Well, social media marketing certainly is something. Something that’s gotten very big, very quickly. Just look at the avalanche of Web articles about it, blogs and Webinars about it. And the strips of marketing messages you see on the nearly every blog or website you visit.
But I’m hearing lately from some quarters that although social media marketing is part of many marketing plans, it’s not necessarily the whole plan. Not for all products and services. And not for all audiences.
Is social media marketing all there is?
The headline on an article asks, “Can Marketers Catch Up With Millennials?” But my question is, “How many marketers are wrongly using social media marketing to promote products and services to the so-called
“millennials” (ages 18-34) and ignoring their natural target audiences, who also use social media?”
Millennials get almost all their info and social interaction from Facebook, Twitter, YouTube and other Web vehicles. But take a look at the article and bar charts here indicating who uses social media, by age group.
Notice that a whopping 71% of users aged 35-44 in this study also use social media. Even among the doddering 45-54 group, a 59% majority use social media.
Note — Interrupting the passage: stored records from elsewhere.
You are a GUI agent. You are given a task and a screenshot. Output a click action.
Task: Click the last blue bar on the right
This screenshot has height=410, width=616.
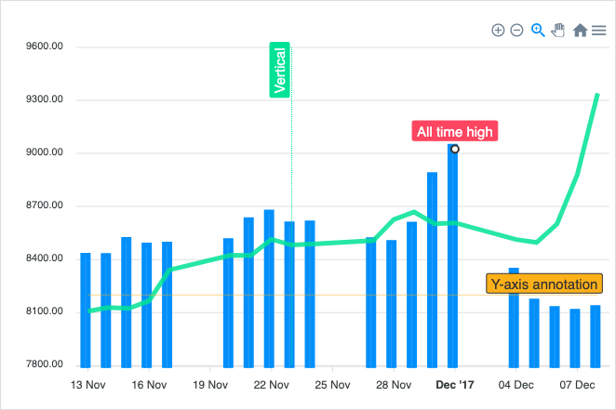[x=596, y=336]
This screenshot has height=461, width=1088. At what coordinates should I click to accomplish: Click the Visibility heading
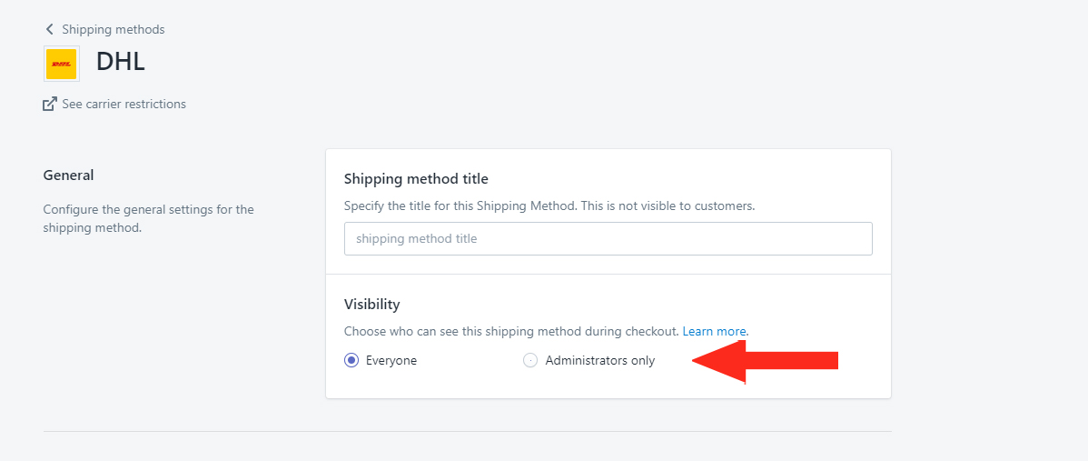coord(372,304)
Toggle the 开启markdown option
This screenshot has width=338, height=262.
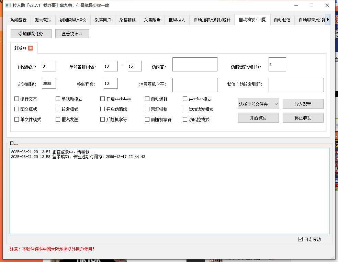coord(102,99)
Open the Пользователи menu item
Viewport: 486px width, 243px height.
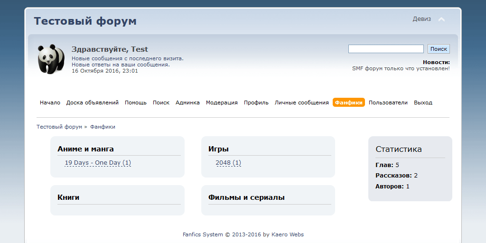pyautogui.click(x=388, y=103)
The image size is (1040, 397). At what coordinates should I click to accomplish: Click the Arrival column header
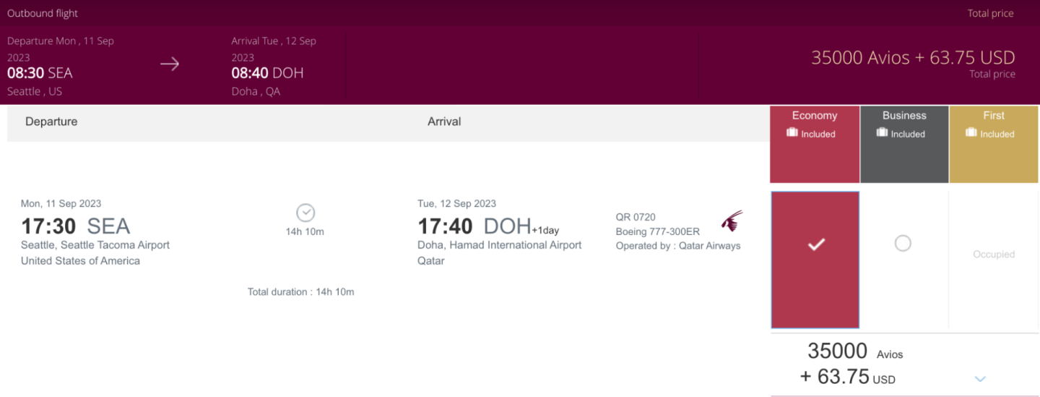tap(444, 121)
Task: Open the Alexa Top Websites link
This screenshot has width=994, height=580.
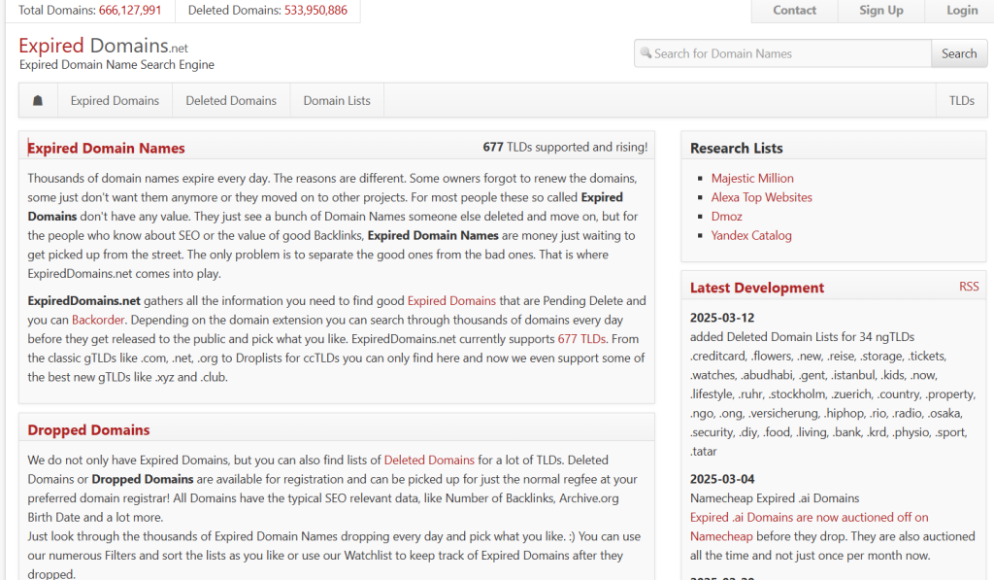Action: tap(761, 197)
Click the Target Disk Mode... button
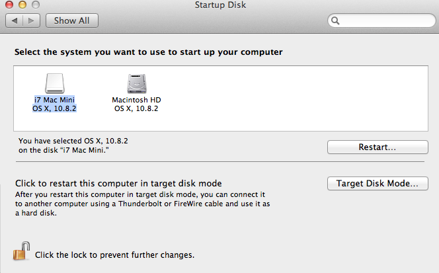 click(x=378, y=183)
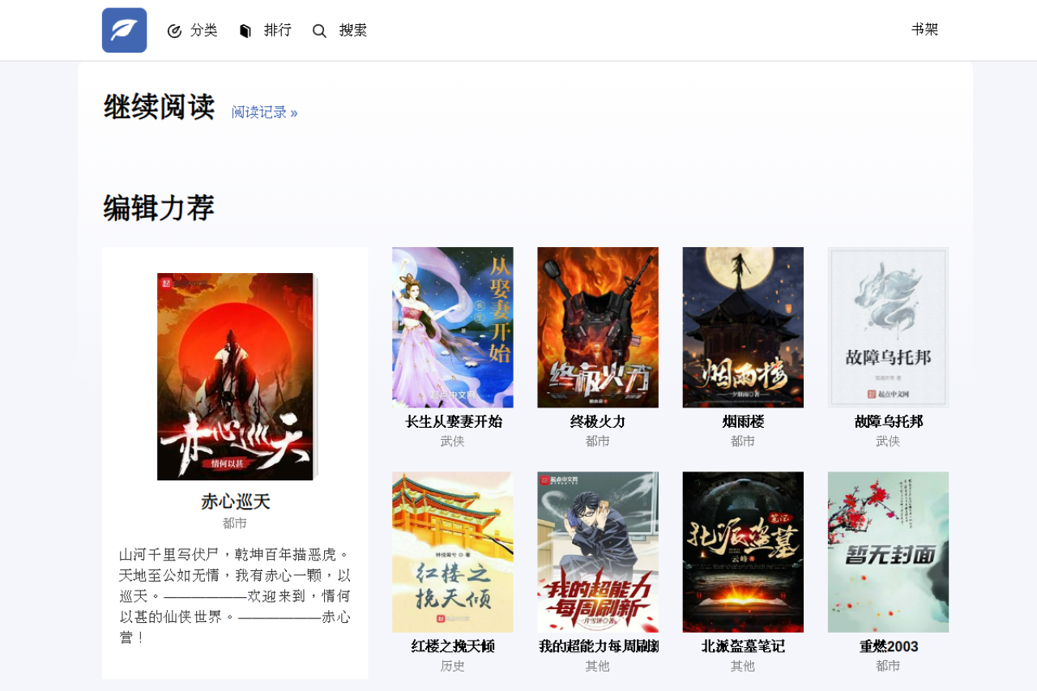Click the book icon beside 排行
Viewport: 1037px width, 691px height.
[245, 31]
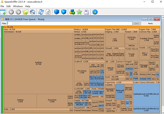
Task: Click the New view icon in toolbar
Action: tap(3, 12)
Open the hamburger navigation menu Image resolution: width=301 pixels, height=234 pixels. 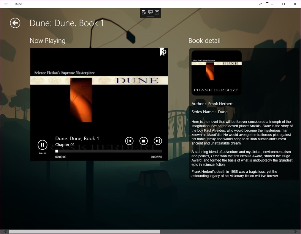[x=6, y=4]
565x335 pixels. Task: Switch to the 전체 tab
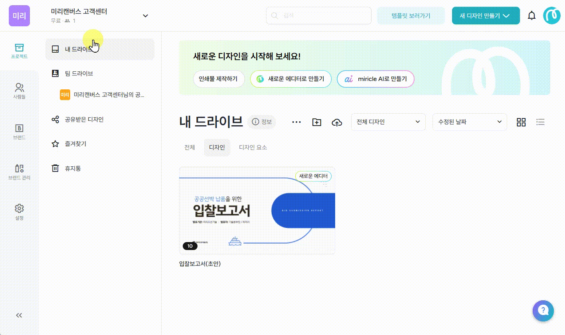(x=190, y=148)
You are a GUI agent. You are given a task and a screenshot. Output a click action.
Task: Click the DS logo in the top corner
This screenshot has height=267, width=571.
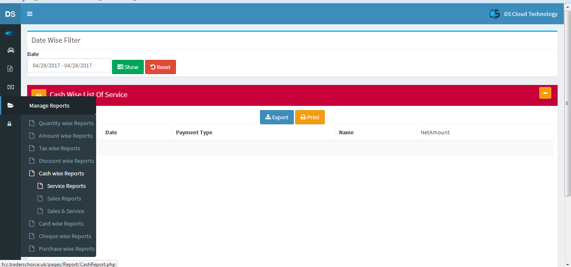coord(10,14)
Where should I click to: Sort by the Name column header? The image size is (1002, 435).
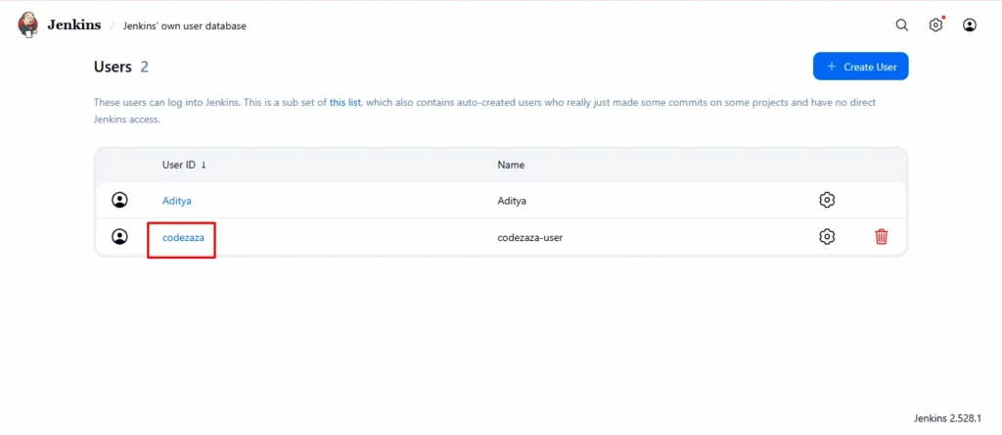click(511, 165)
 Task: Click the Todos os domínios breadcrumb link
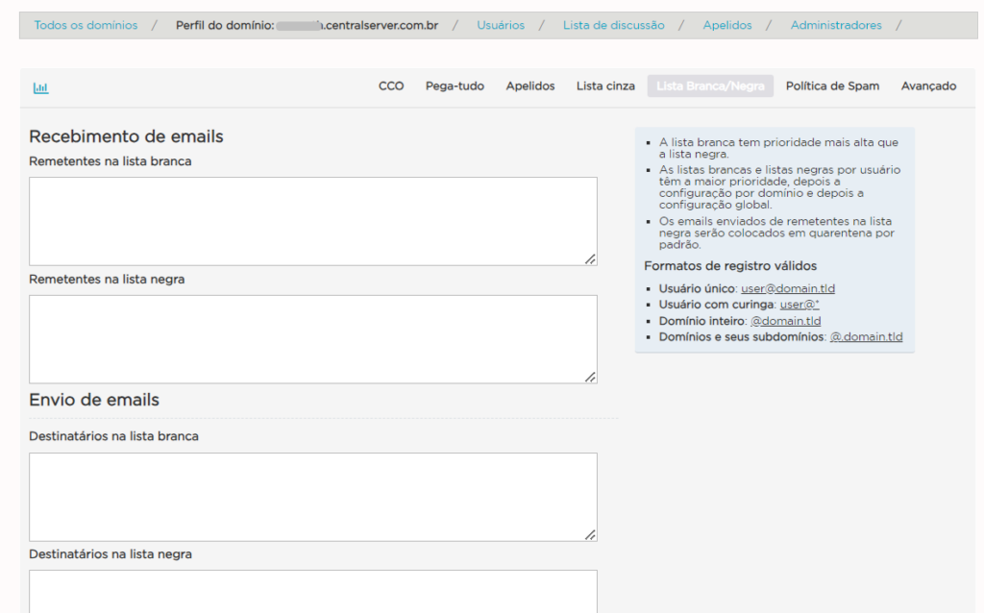(86, 25)
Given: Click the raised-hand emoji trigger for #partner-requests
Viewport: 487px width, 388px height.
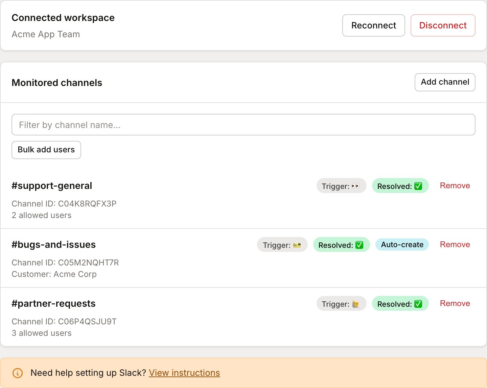Looking at the screenshot, I should (x=355, y=304).
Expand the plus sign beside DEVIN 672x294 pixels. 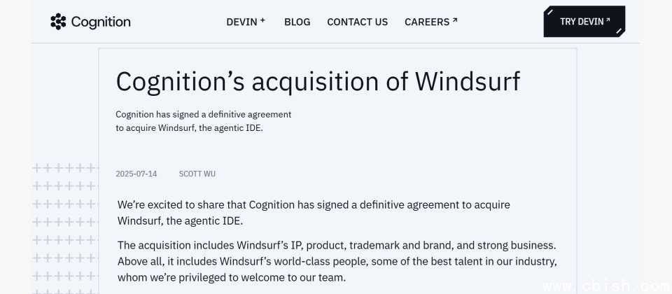point(263,20)
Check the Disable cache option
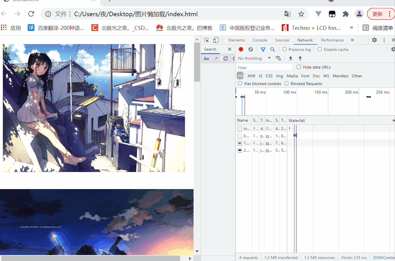395x261 pixels. coord(320,49)
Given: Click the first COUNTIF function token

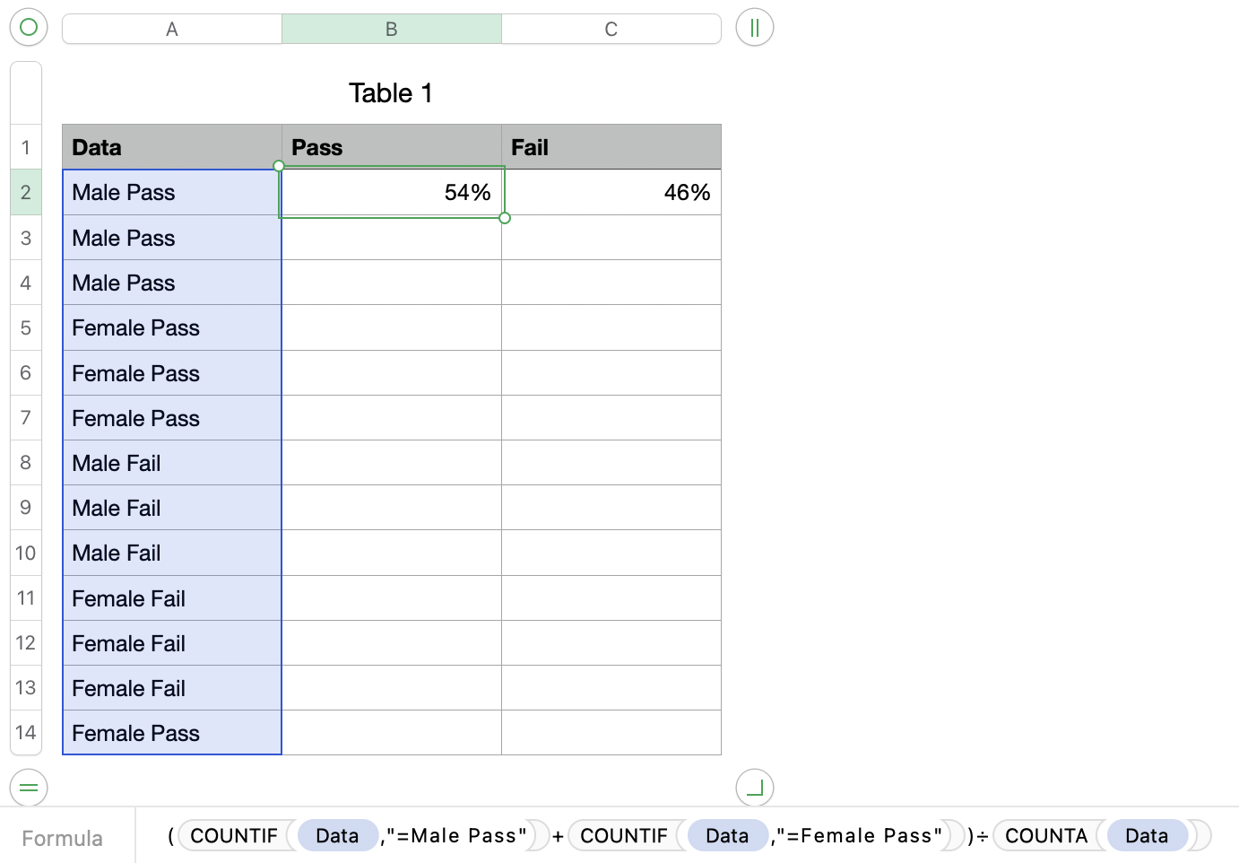Looking at the screenshot, I should pos(234,835).
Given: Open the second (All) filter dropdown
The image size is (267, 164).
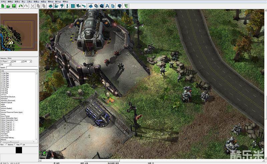Looking at the screenshot, I should [18, 62].
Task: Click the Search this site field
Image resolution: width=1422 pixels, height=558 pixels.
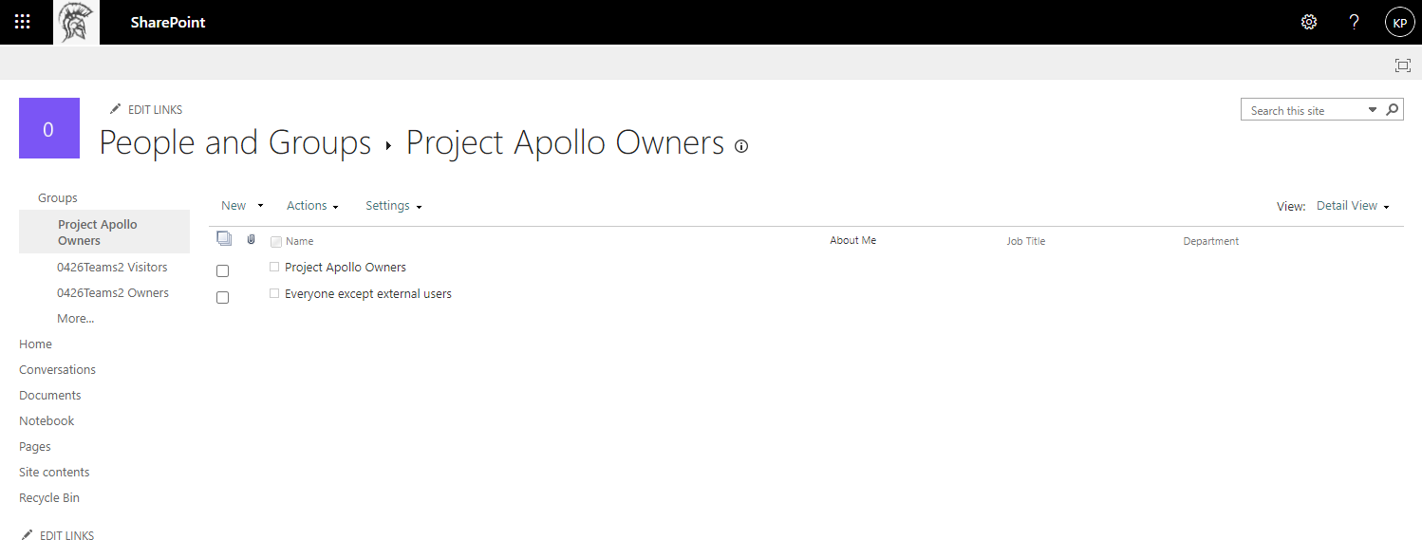Action: [x=1307, y=111]
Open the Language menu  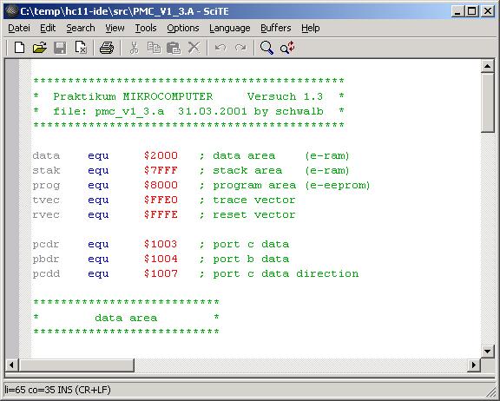point(229,28)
Over 55, the number drops to a still respectable 43%, and the overall total is impressive: 64% of Internet users of all ages in the study use social media.
So why are so many marketers so hot to use social media marketing to reach 18-34-year-olds?
May I suggest that this age group is a great target audience for hip new electronic toys and phones, but not a very good target audience for plumbing supplies, industrial machinery, construction materials, architectural designs, group health insurance, senior mobility products, hospitals, CPA firms, and so on. Customers for these products and services tend to rely less on Internet sources for information and more on print media, radio and TV, and of course, peer recommendations (number one trusted information resource across the board).
So what I’m hearing more and more lately are whispers of, “Advertising is coming back.” And I’ve seen this article just today, advising B2B marketers to keep an open mind to media other than social media for marketing. Heresy? Not to those who want to spend their budgets most effectively to reach their target customers.
The fact is, advertising has never gone away. But because of the “real and honest” tone of successful social media marketing programs, it’s had to change its tone. The era of “yell, tell and sell” is long over. Today, whether marketing messages are delivered online, on paper, on TV, on radio or on billboards, they need to engage users with relevant content and try to start a conversation that leads to a customer relationship.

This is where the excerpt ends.